本レポートは、2014年6月1日から8月31日までの3ヵ月間に執行された180億件を超える売買注文の分析結果をまとめたものです。セレント証券グループ・シニアアナリストのアンシュマン・ジャスワルが、130の市場参加者を注文執行のスピードと約定価格に基づいて評価し、ランク付けしました。
注文執行スピードと約定価格の改善の両方で評価が高かったのはNYSE Arca、 BATS Exchange、Citadel Derivativesです。このほかUBS Securities、 Knight Capital 、 BATS Y-Exchangeも上位にランクされています。
下表はEOBの総合ランキングを示しています。約定価格の改善ではBATS Y-Exchange、 NYSE Arca 、BATS Exchangeが上位を占めています。注文執行のスピードでもNYSE Arca、 BATS Exchange 、EDGX Exchangeがトップ3を占めています。

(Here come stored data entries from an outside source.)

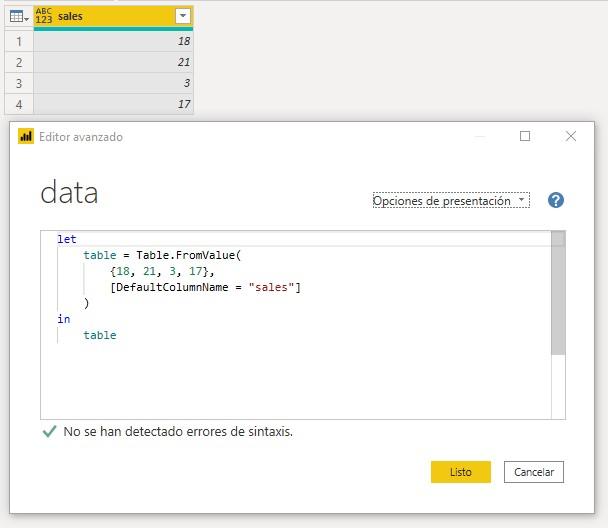Click the Power BI logo in dialog title

click(26, 137)
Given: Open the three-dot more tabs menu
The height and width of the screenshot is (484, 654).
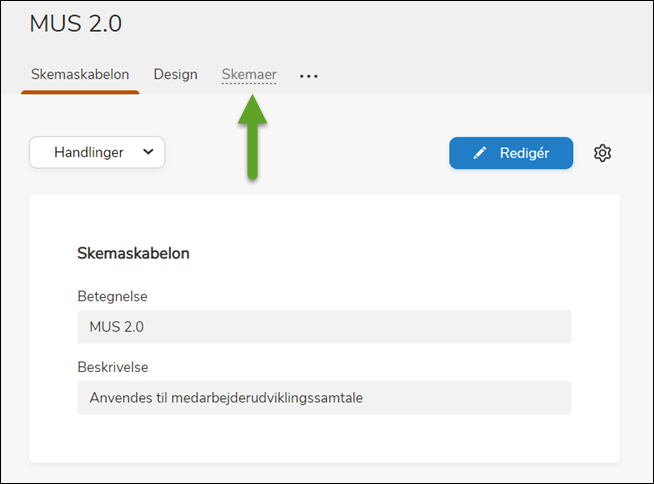Looking at the screenshot, I should (x=309, y=76).
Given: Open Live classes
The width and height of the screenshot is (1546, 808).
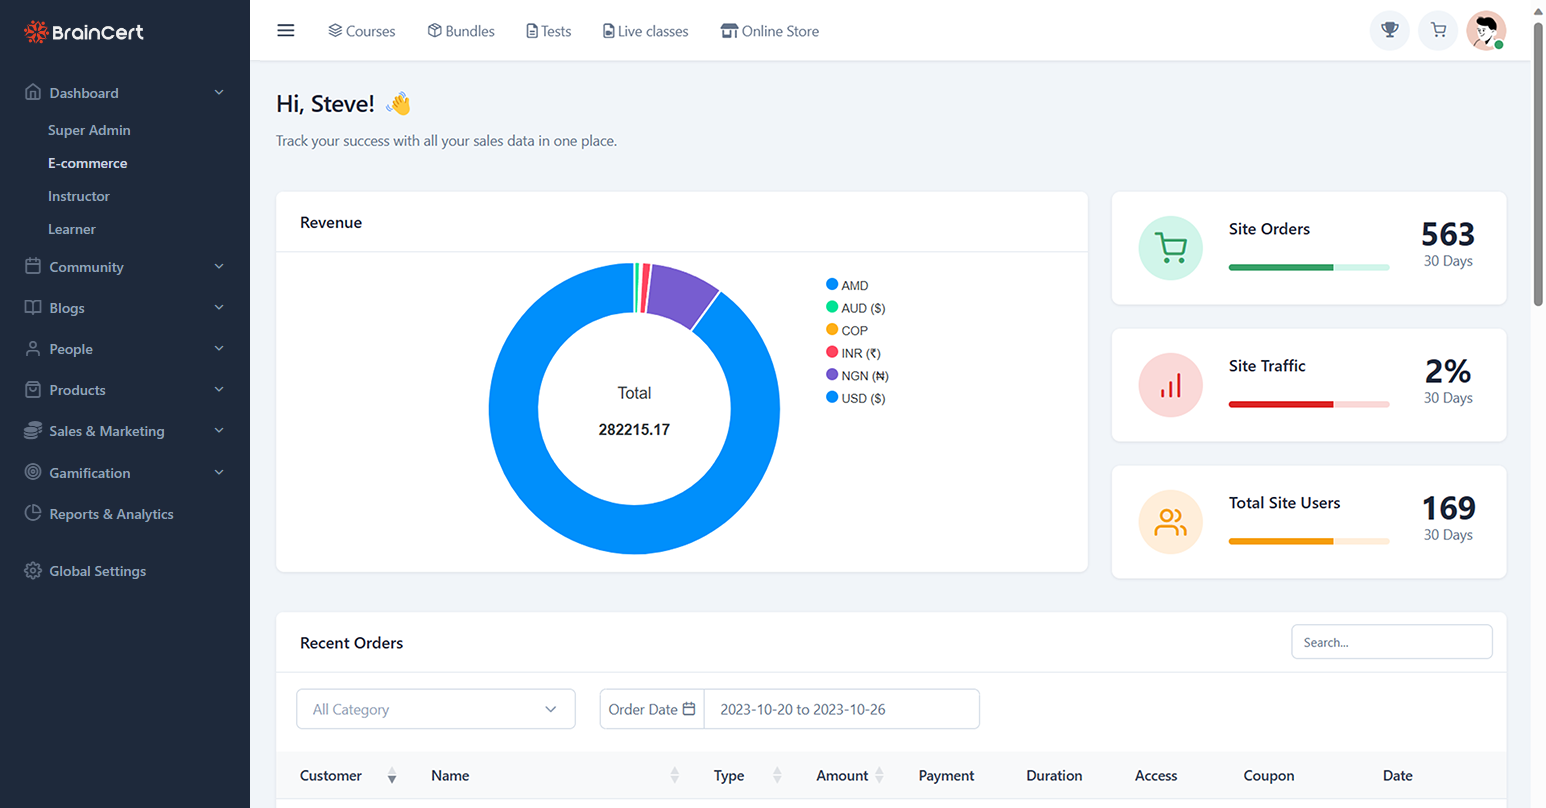Looking at the screenshot, I should 645,31.
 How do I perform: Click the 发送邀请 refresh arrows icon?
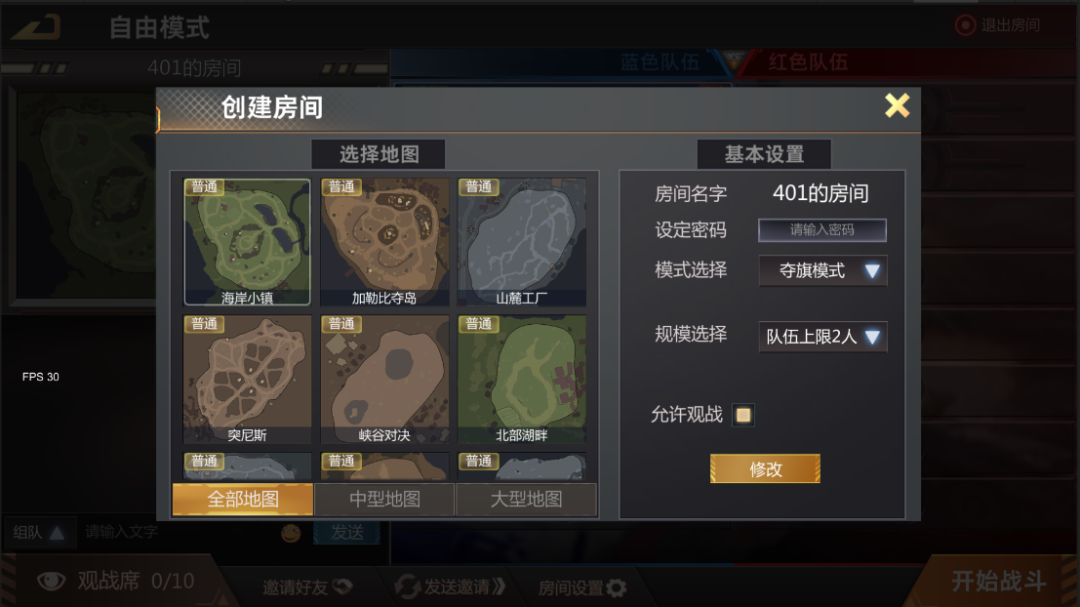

2つのカテゴリーを合わせた総合ランキングではNYSE ArcaとBATS系の2つの取引所が他のEOBをリードしています。
下表はマーケットメーカーの評価を示すもので、約定価格の改善では, Knight Capital、 Citadel Derivatives、UBS Securitiesが上位を占め、注文執行の平均スピードではCitadel Derivatives、 BNY Capital Markets、G1 Execution Servicesがトップにランクされています。
スペシャリストとDMMについては、KCG、Barclays Capital、Goldman Sachsが約定価格の改善で他をリードしています(下表)。また、注文執行の平均スピードでもBarclays Capital、KCG、Goldman Sachsがトップ3にランクされています。
本レポートは38p、25図と9表で構成されています。